You don’t notice Malcolm, Phil or Cliff so often, but you can sure as hell hear ’em. Cliff’s power bass and the steady thud of Rudd the Stud’s drums make for a rhythm section of massive authority, while Malcolm riffs away like there’s no tomorrow, a solid lynchpin for the Angus’ pyrotechnics and Beano’s gutsy vocals.

‘Sin City’ swaggers into ‘Shoot To Thrill’, this moving tale of ‘too many women and too many pills’ punctuated with mighty handclaps on rent from the Kop. And then they drop a gear for ‘Back In Black’, their mindboggling energy compressed into solid slabs of noise, as slow and heavy as a stomping brontosaurus.

Bluesy guitar rings out of the darkness, the opening for ‘Bad Boy Boogie’ and an orgy of Angus theatricals that carry on with his sexy strip and stack-climbing frenzies in ‘Rock ‘n’ Roll Ain’t Noise Pollution’ and right until the end with a death-defying run through the crowd during ‘Highway To Hell’ and blinding set-closer ‘Let There Be Rock’. In between there’s the essential stamp of ‘Let’s Get It Up’, ‘Dirty Deeds’ faster and thicker than the record and rip-roaring fantasy of ‘Whole Lotta Rosie’.

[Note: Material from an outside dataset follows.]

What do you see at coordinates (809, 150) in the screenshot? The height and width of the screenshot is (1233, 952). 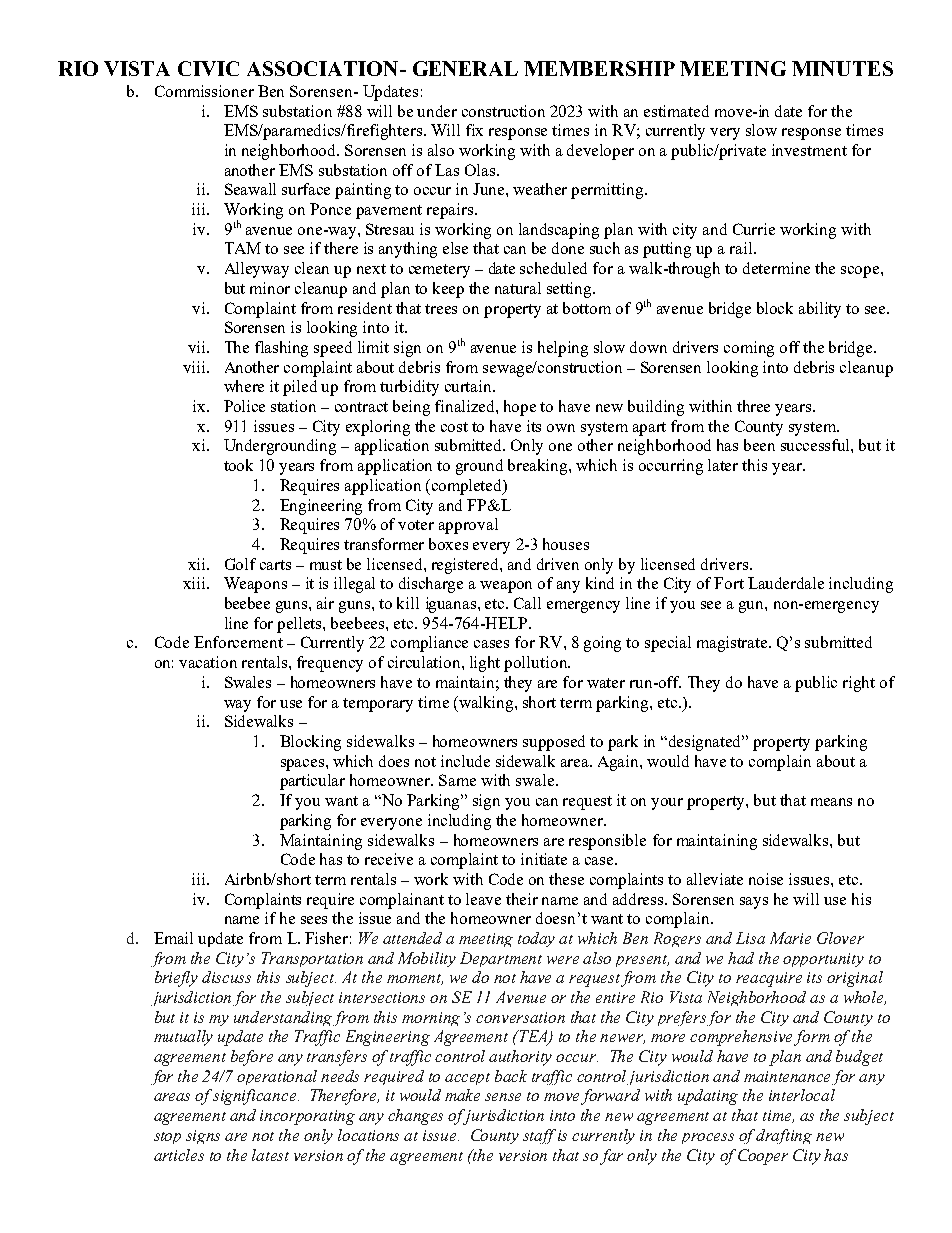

It’s only blues-soaked rock’n’roll, but is it potent! There’s no chance of stopping now. They’re back for terrace anthem ‘You Shook Me All Night Long’ and the irresistible surge of ‘For Those About To Rock’. I’m suddenly aware of the mighty cannons above the stage, just as the first explosion rings out. Sod that for a game of soldiers, those things look lethal.

After that the second encore could only be ‘TNT’, all the way from ‘High Voltage’ and you may recall possibly the original Oi! song. With thousands of throats punctuating the dynamite dingdong with that popular terrace shout, I was as close to heaven as a man can get this side of a bit part in Coronation Street.

The chill of the Brummy night air could do nothing to dispel the warm glow the concert had left inside. Sorry Sally Anne, the Devil has still got all the best tunes!